O estudo mostra o quanto as medidas de cortes na área da saúde podem comprometer também a recuperação econômica de um país. Afinal, a Saude não é apenas um campo de direitos fundamentais, mas também um setor estratégico da economia: demanda quase 7% do PIB brasileiro e cerca de 9% do PIB de países europeus.
Mais do que a evolução do PIB, os estudos mostram que indicadores de desemprego, queda de renda e redução da capacidade de consumo apresentam uma relação direta com a vida e a saúde das pessoas. O desemprego está diretamente relacionado a insatisfação, depressão e insônia. Nos países europeus para cada 1% de aumento da taxa de desemprego há o registro de 0,79% de aumento na taxa de suicídio.
A queda na renda gera impacto direto nos padrões de consumo das famílias, nos hábitos alimentares, no aumento do consumo de bebida alcoólica com mais alto teor etílico. Em países com forte participação do setor privado na assistência farmacêutica e seguro à saúde, a queda de renda leva a uma profunda restrição de acesso ou interrupção de tratamentos continuados.

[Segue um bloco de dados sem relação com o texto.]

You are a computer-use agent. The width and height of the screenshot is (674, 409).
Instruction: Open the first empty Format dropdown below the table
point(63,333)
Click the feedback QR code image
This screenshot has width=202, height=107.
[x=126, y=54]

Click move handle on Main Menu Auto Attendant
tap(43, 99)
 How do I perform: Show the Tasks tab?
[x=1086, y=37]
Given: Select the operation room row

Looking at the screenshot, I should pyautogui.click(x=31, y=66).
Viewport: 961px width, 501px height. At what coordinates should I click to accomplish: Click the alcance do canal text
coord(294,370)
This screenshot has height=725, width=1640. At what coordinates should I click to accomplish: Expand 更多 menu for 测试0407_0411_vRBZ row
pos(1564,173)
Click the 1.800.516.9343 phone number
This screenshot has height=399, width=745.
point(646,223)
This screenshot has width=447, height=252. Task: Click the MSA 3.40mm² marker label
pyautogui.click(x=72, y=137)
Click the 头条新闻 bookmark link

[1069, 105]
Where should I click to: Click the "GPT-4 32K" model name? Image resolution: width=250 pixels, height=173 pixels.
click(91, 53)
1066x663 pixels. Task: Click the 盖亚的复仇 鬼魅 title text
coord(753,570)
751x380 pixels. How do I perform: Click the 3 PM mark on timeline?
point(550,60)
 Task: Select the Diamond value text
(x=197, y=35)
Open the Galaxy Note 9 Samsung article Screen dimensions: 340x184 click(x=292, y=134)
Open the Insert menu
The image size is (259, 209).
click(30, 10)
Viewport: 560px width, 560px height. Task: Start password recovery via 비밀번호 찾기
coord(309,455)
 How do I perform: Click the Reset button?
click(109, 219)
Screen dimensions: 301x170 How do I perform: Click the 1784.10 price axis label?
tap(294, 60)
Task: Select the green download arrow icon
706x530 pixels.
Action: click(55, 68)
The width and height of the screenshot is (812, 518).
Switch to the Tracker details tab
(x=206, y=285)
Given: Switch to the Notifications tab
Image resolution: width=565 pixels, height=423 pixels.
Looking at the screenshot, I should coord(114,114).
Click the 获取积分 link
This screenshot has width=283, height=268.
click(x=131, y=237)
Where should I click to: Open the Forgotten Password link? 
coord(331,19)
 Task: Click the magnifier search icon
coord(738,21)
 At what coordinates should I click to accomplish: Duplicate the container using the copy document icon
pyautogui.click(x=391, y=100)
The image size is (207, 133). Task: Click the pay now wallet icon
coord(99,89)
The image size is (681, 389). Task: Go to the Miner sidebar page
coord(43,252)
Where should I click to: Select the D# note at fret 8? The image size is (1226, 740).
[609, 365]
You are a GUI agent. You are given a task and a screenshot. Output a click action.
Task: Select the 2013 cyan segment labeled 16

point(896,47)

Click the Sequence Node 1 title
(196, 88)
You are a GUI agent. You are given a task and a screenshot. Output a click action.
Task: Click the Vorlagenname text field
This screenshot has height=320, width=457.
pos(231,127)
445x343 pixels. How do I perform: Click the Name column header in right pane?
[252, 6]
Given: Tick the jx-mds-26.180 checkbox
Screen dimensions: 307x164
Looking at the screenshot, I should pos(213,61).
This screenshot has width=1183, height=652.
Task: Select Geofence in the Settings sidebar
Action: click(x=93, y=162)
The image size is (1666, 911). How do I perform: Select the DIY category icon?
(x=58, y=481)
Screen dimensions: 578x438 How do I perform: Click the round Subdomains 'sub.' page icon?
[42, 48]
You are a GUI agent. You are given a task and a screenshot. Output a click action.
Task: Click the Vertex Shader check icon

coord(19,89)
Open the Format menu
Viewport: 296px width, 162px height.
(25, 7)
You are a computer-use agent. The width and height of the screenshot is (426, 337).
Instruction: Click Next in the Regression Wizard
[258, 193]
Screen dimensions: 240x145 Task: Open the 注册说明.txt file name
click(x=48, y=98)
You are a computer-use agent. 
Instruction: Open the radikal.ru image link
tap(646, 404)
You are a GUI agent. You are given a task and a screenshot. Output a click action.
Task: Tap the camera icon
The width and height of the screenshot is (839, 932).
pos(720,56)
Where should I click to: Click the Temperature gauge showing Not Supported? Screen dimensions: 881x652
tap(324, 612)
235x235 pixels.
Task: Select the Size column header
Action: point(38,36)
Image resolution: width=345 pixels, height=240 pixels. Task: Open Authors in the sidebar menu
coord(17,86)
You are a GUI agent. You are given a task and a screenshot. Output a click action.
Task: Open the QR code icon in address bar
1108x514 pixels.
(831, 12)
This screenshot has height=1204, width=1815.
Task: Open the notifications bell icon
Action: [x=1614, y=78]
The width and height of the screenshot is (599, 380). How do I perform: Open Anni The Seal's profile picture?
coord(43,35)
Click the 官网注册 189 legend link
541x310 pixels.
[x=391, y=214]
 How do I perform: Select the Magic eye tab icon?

Os dados são categóricos: crises econômicas levam ao aumento de mortalidade por todas as causas. A exceção, no caso de países europeus, está justamente nas nações que mantiveram seu sistema de proteção social fortalecido no período das crises.
A partir da avaliação das respostas praticadas por países europeus revela-se, ao contrário do que pregam os defensores dos cortes sociais no Brasil, que aqueles que praticaram a combinação de cortes no orçamento da Saúde, com fechamento de serviços, redução de salários, aumento de cobrança total ou co-pagamento de exames e medicamentos, restrição ao atendimento a imigrantes e população de rua registraram pioras nos indicadores de saúde e não apresentaram recuperação econômica. Ou seja, cortes fazem mal para a Saúde e para a economia.
Os mesmos estudos revelam claramente que as políticas de austeridade buscam cumprir orientações dos fundos investidores. Revelam também que eles são ainda mais nocivos quando os países assinaram acordo com o FMI. No Brasil, além do interesse imediato de investidores financeiros, os anúncios do governo golpista tem o outro objetivo: destruir qualquer perspectiva de um sistema público universal, para abrir e desregulamentar este grande mercado para o setor privado.
Não à toa o coquetel de cortes prevê o congelamento dos investimentos por 20 anos e redução no controle sobre planos de saúde. Medidas que contrariam inclusive as recomendações da OMS/ONU, que em 2009, em resposta as medidas desastrosas em vários países, propôs preservar o investimento em saúde, proteger renda, fortalecer a atenção primaria por estar aberta à vulnerabilidade e gerar eficiência.
Tudo isso reforça que temos que resistir de todas as formas. Tá bonito ver a energia e vontade de luta que ocupa as ruas crescendo a cada dia, inclusive com enfrentamento à bárbara atuação da PM. Todo poder às ruas. Mas é importante também aumentarmos o tom da defesa em todos espaços institucionais. Aqui na Prefeitura de São Paulo demos mais um passo, com um projeto de lei que aumenta em 33% o percentual obrigatório de recursos para a Saude no município. Enquanto o golpe desvincula recursos públicos, nós aumentamos. A luta é todo dia e todas as formas!
*Alexandre Padilha é médico e secretário municipal da Saúde de São Paulo. Foi ministro da Saúde no Governo Dilma e das Relações Institucionais no Governo Lula.